Democrat Moe Davis will face the victor of the Republican run-off in November, having won comfortably in a race with four other Democrats with 47%.
Davis, an Air Force veteran and former Guantanamo Bay chief prosecutor, has acknowledged the race is an uphill one for a Democrat but is expected to be more competitive than it has been in years.
Other Council of State races of note
In one of the more surprising results Tuesday, state Superintendent of Public Instruction Mark Johnson’s bid to become the Republican nominee for lieutenant governor came to a screeching halt.
Johnson finished third with just 12% of the vote in a crowded GOP field.
Mark Robinson of Greensboro claimed the GOP nomination in a stunning upset with 32% of the vote. State Sen. Andy Wells of Hickory trailed far behind with just 14%.
Robinson’s victory stands out because he is a political newcomer. But he gained notoriety in 2018 after giving a passionate speech before the Greensboro City Council in support of gun rights. The speech has been viewed hundreds of thousands of times online.
Robinson will face the eventual Democratic nominee – the winner of a runoff between Rep. Yvonne Lewis Holley (26%) of Wake County and state Sen. Terry Van Duyn (20%) of Asheville – in the Nov. 3 General Election.
Meanwhile, Jen Mangrum (33%), an associate professor in the School of Education at UNC Greensboro, is the Democratic nominee for state superintendent. Mangrum edged Keith Sutton (26%), chairman of the Wake County Board of Education, who finished second in the five-way race for the Democratic nomination.

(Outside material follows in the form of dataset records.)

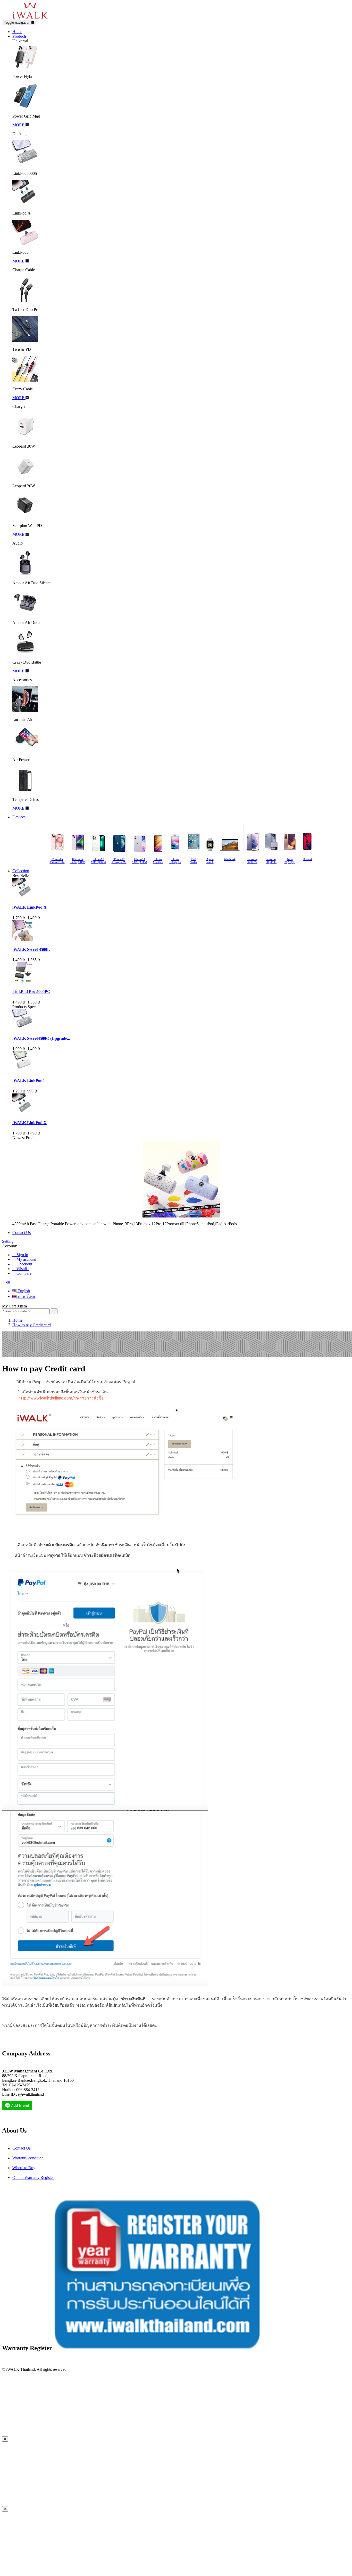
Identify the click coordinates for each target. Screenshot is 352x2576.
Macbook (230, 859)
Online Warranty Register (33, 2177)
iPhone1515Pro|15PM (57, 861)
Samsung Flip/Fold (271, 861)
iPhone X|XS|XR (158, 861)
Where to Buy (23, 2168)
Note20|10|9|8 (289, 861)
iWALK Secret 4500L (31, 949)
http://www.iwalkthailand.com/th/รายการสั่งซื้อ (61, 1398)
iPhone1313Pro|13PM (98, 861)
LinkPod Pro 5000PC (31, 991)
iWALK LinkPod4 (28, 1080)
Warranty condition (28, 2158)
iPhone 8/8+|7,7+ (175, 861)
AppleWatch (210, 861)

On the Republican side, the favored state Rep. Craig Horn (43%) of Union County was upset by Catherine Truitt (56%), chancellor of Western Governors University North Carolina.
Truitt will face Mangrum in November for the seat currently held by Johnson.
In recent months, Johnson has been roundly criticized by North Carolina’s teachers and others because of his leadership style. Many of them took to social media Tuesday night to celebrate his defeat.
“I’m pleased to report that Mark Johnson has lost the primary for NC Lt. Governor,” Dov Rosenberg, a Durham educator wrote on his Facebook page.
Within minutes, more than a dozen people chimed in, all expressing joy at Johnson’s defeat.
Johnson’s rocky tenure has been marked by controversy.
After taking office in 2017, Johnson immediately found himself embroiled in a power struggle with the State Board of Education (SBE) that resulted in a lengthy legal battle.
The state Supreme Court eventually upheld the constitutionality of House Bill 17, which rearranged the responsibilities of the superintendent and transferred certain powers of the state board to Johnson.
More recently, Johnson and the SBE butted heads over an “emergency” contract Johnson awarded Istation to provide K-3 reading assessments as part of the state’s Read to Achieve law.
Eric Boyette, the former CIO for the Department of Information Technology (DIT), ruled there was no emergency, cancelled the contract and forced the N.C. Department of Public Instruction to resubmit the bid through proper channels. Istation was again awarded the contract.
Litigation is still pending over Johnson’s initial contract award to Istation in August.